(Rows of pointing data)
·····

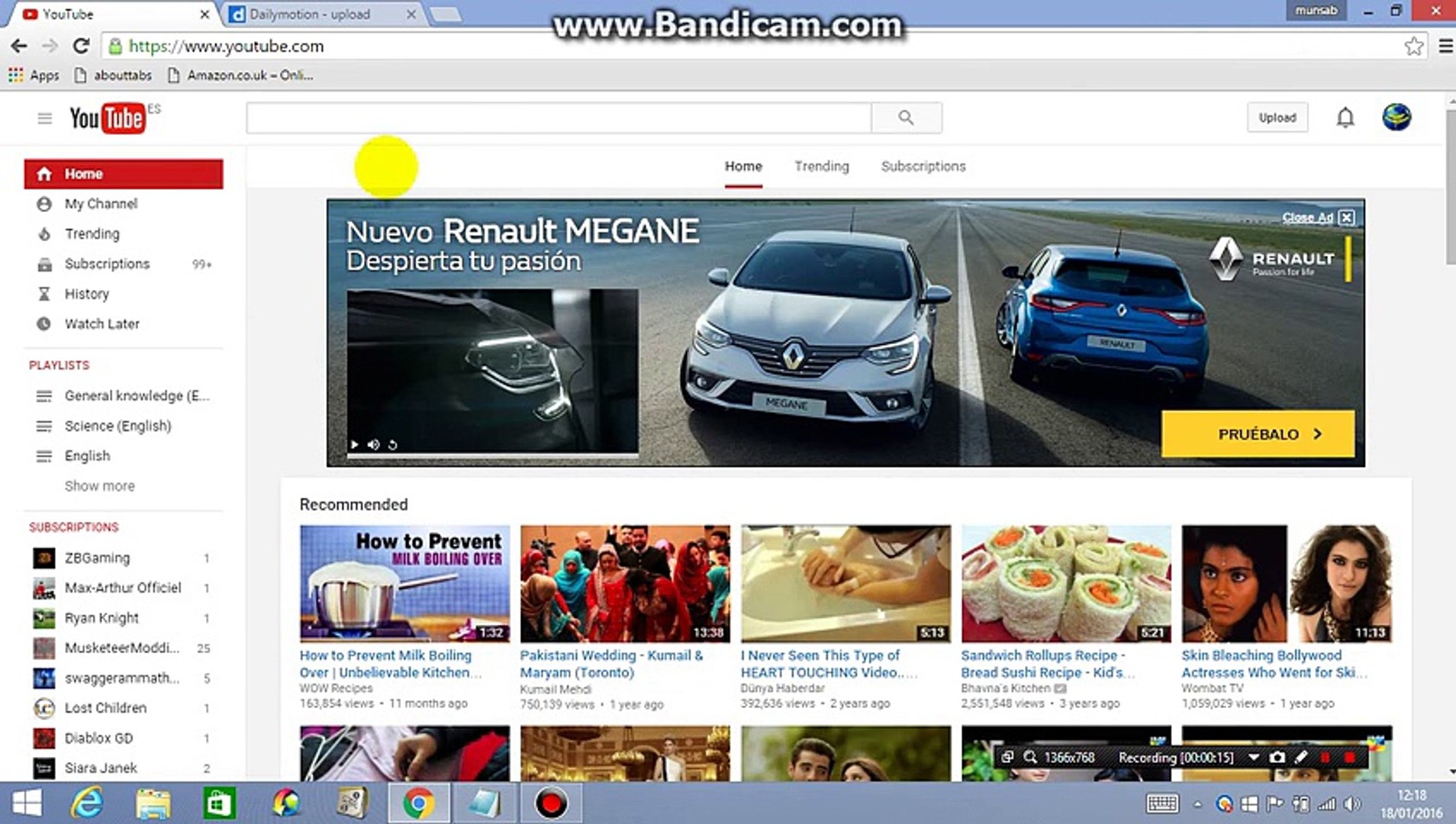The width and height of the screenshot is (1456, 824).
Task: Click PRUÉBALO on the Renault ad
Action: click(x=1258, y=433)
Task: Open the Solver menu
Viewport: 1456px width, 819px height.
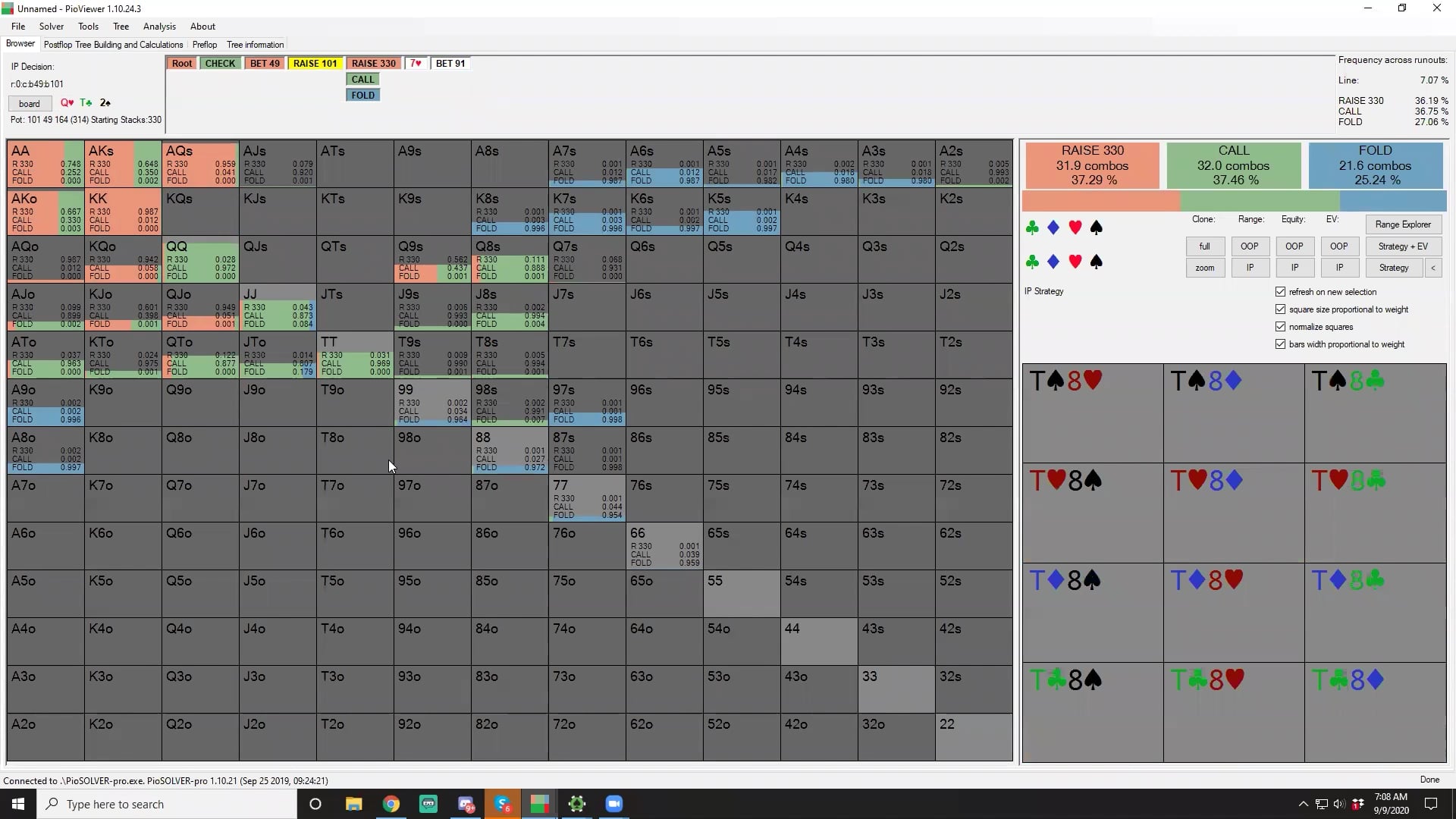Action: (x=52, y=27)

·····

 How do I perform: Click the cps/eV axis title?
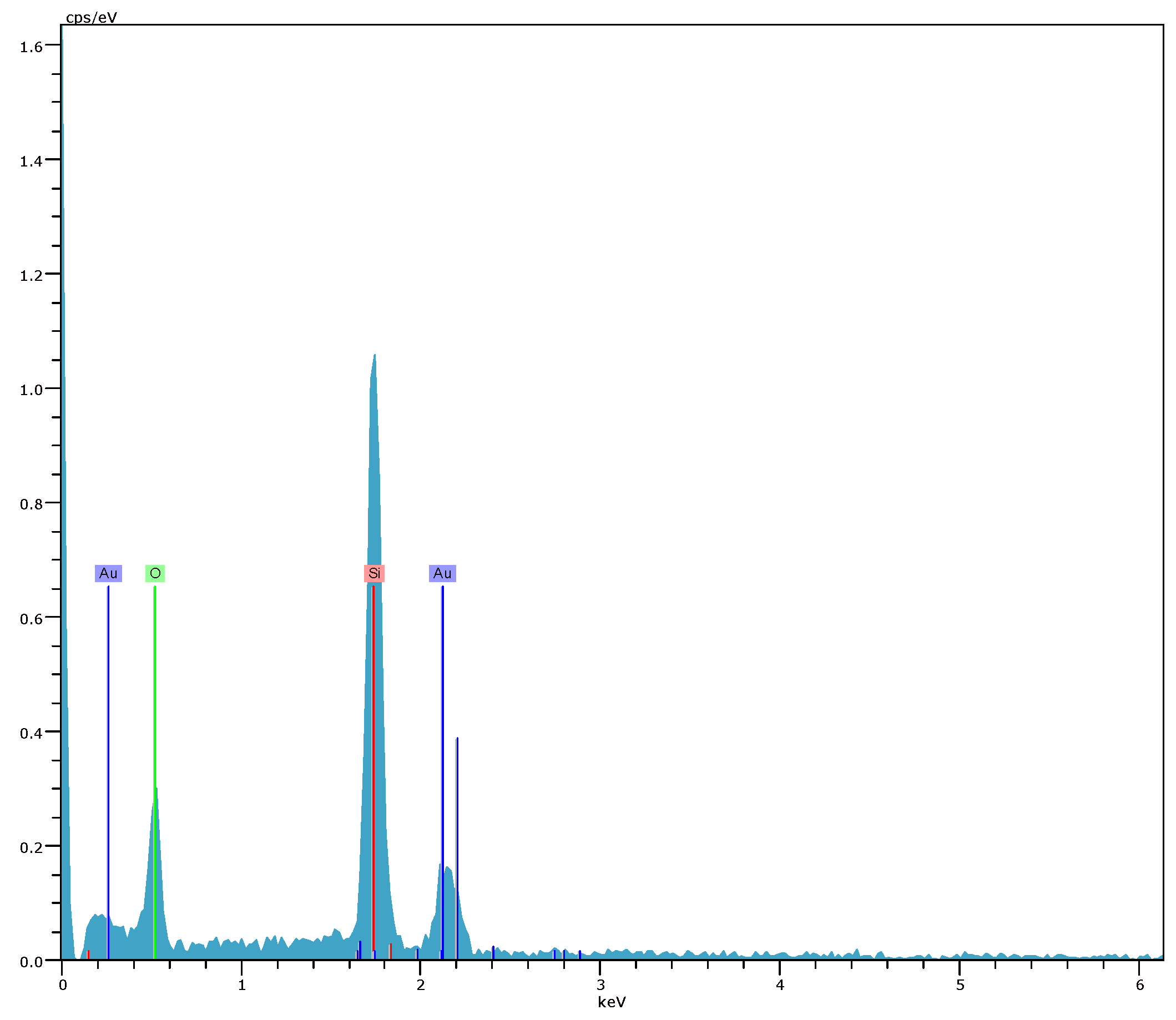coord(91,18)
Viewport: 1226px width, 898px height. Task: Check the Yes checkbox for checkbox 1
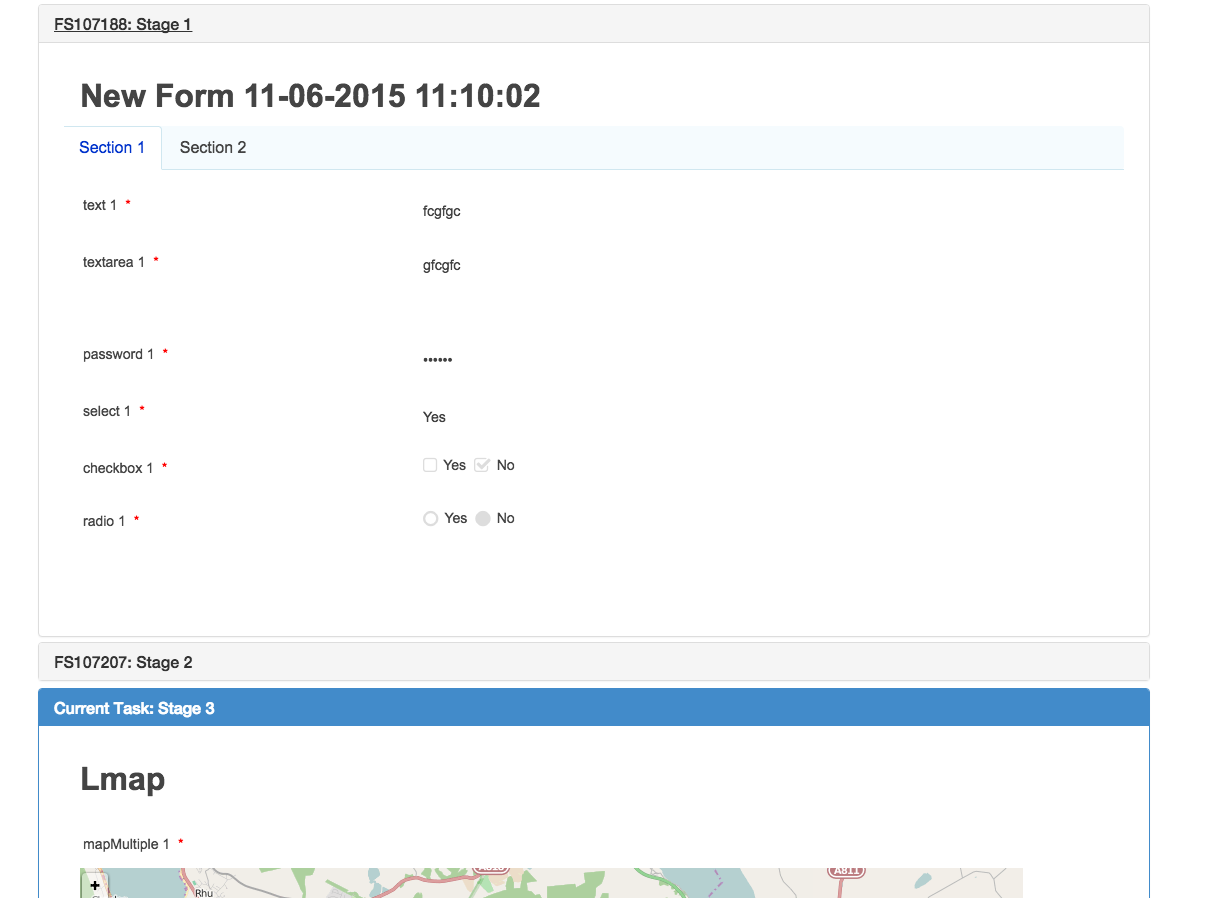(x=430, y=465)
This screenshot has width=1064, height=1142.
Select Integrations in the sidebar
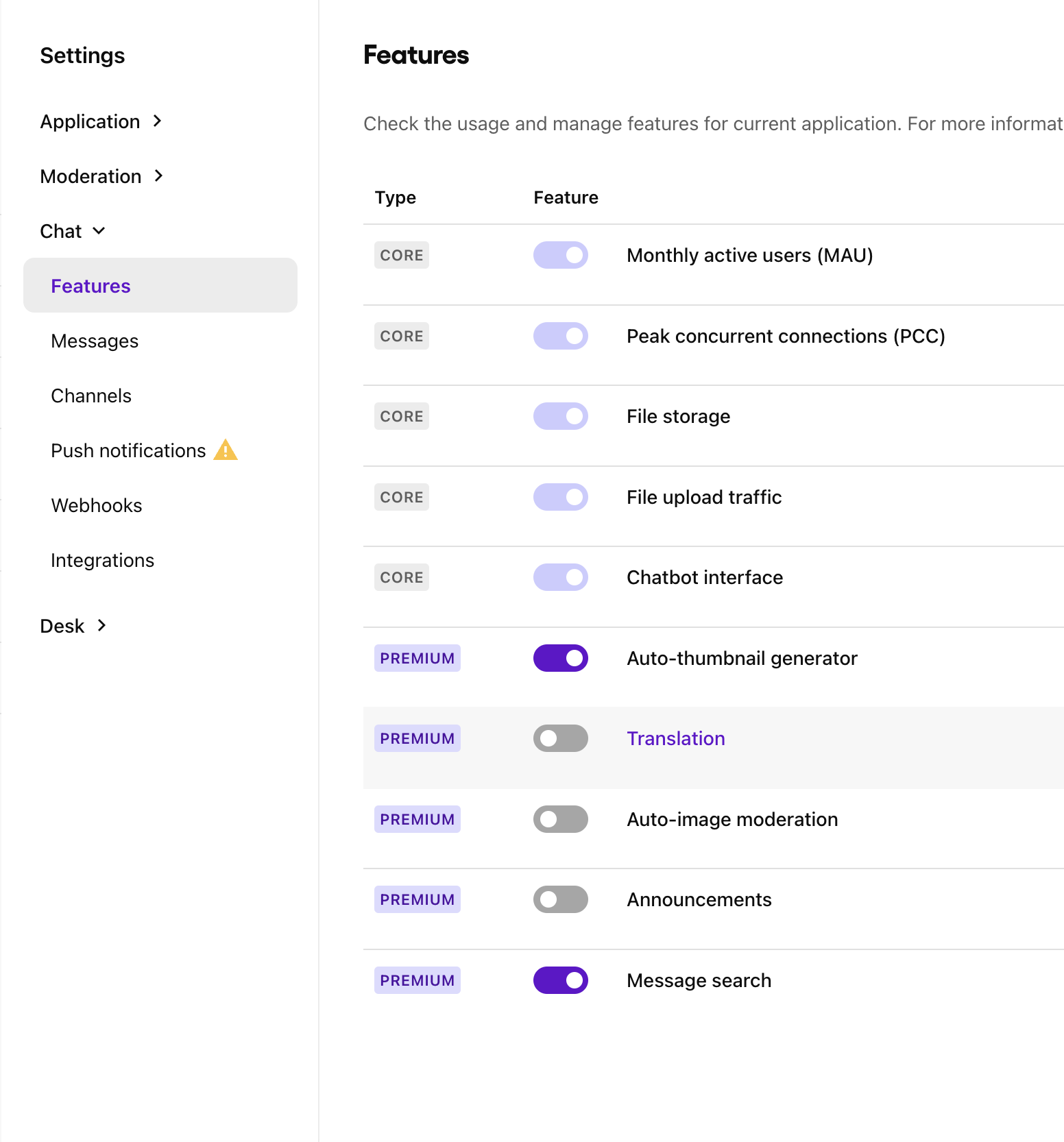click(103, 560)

·····

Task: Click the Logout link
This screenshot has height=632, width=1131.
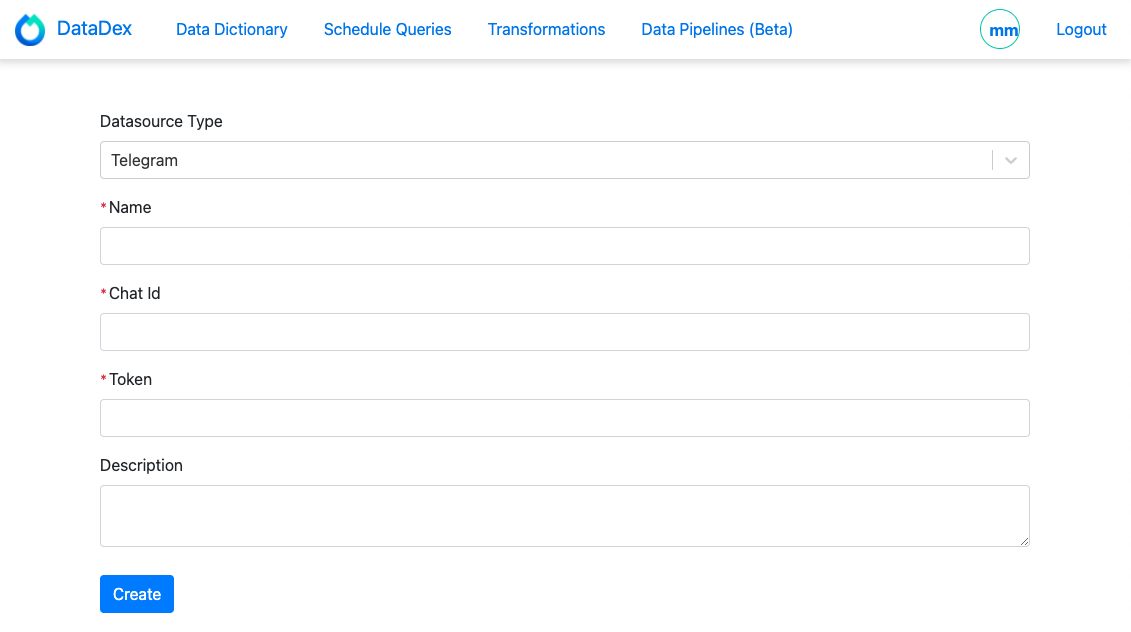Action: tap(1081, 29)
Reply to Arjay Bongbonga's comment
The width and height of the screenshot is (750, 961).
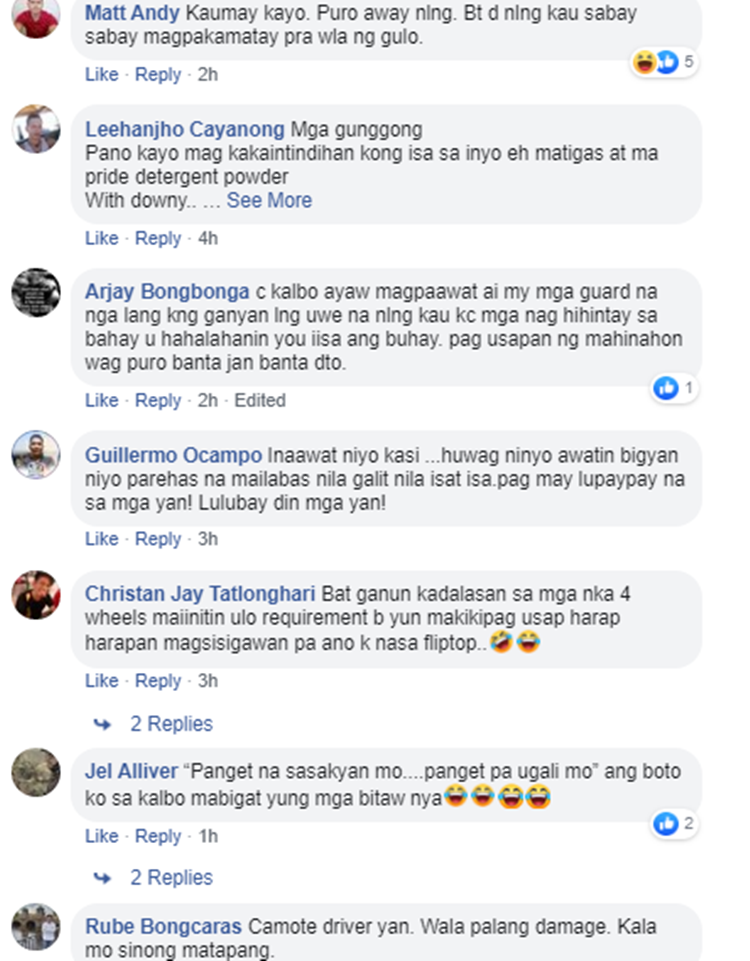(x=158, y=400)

·····

- Prompt -
Please rewrite the part of the data that opens with the line containing "Viewport: 1226px width, 898px" and closes with the line containing "click(103, 560)", replacing "sidebar" with "side panel" and keeping everything else unchanged. Leave the pictures out of your answer.

- Result of this exercise -
Viewport: 1226px width, 898px height. Task: Check the Yes checkbox for checkbox 1
(x=430, y=465)
This screenshot has width=1064, height=1142.
Select Integrations in the side panel
click(103, 560)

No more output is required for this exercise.